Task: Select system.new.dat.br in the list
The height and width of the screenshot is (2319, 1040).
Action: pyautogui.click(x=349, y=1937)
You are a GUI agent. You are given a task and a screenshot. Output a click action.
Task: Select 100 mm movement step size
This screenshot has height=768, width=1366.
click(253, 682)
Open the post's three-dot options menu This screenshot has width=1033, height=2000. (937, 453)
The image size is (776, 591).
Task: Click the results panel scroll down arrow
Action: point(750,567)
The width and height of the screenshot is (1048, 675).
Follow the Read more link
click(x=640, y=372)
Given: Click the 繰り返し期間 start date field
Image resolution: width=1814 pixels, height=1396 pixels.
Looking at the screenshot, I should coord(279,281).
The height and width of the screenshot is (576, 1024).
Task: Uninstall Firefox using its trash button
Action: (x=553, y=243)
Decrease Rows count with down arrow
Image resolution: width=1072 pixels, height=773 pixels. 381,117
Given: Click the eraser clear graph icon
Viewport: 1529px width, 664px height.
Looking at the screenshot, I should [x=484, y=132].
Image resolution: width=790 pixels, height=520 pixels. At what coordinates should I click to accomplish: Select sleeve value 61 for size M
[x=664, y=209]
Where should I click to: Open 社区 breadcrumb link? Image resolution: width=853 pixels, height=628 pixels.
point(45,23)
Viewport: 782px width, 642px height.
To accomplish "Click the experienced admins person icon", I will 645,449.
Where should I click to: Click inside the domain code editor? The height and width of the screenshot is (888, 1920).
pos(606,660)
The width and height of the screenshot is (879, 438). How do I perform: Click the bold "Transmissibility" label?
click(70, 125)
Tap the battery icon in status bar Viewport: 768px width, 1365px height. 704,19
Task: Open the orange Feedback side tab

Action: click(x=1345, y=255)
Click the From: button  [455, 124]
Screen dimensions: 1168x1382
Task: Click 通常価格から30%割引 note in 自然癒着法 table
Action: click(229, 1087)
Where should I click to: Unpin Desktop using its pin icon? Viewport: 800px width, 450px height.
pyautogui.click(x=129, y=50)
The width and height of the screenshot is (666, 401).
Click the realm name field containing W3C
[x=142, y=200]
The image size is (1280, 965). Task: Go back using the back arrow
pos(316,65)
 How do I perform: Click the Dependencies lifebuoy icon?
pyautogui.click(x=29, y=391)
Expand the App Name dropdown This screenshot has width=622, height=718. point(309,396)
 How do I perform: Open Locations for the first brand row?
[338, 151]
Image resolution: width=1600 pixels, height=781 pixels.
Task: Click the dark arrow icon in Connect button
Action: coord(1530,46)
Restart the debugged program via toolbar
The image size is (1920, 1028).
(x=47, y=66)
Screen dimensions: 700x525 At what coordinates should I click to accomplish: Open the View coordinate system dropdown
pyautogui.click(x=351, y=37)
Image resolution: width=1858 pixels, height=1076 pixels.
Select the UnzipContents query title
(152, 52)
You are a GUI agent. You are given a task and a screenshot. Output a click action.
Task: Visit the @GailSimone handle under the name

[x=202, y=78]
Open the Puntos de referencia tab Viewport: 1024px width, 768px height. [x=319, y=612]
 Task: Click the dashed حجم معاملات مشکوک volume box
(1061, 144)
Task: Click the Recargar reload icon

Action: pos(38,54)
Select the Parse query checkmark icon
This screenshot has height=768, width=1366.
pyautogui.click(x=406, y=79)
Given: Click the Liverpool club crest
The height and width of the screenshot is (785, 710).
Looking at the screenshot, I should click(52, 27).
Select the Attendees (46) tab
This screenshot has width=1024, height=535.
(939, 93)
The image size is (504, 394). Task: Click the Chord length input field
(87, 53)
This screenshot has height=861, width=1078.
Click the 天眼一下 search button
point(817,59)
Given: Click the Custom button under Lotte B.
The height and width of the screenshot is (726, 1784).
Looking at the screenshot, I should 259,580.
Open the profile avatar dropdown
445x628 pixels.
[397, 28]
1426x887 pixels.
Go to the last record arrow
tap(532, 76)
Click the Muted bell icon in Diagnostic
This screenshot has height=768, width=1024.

• [Task to carry out] Your output is to be the lines of the listing, exact and complete, starting at the first and ending with the line that contains "The width and height of the screenshot is (1048, 675).".

• [Response box]
Task: Select system.new.dat.br in the list
The height and width of the screenshot is (2319, 1040).
Action: pyautogui.click(x=349, y=1937)
You are a GUI agent. You are given a task and a screenshot. Output a click action.
Task: Select 100 mm movement step size
This screenshot has height=768, width=1366.
click(253, 682)
Open the post's three-dot options menu This screenshot has width=1033, height=2000. (937, 453)
The image size is (776, 591).
Task: Click the results panel scroll down arrow
Action: point(750,567)
The width and height of the screenshot is (1048, 675).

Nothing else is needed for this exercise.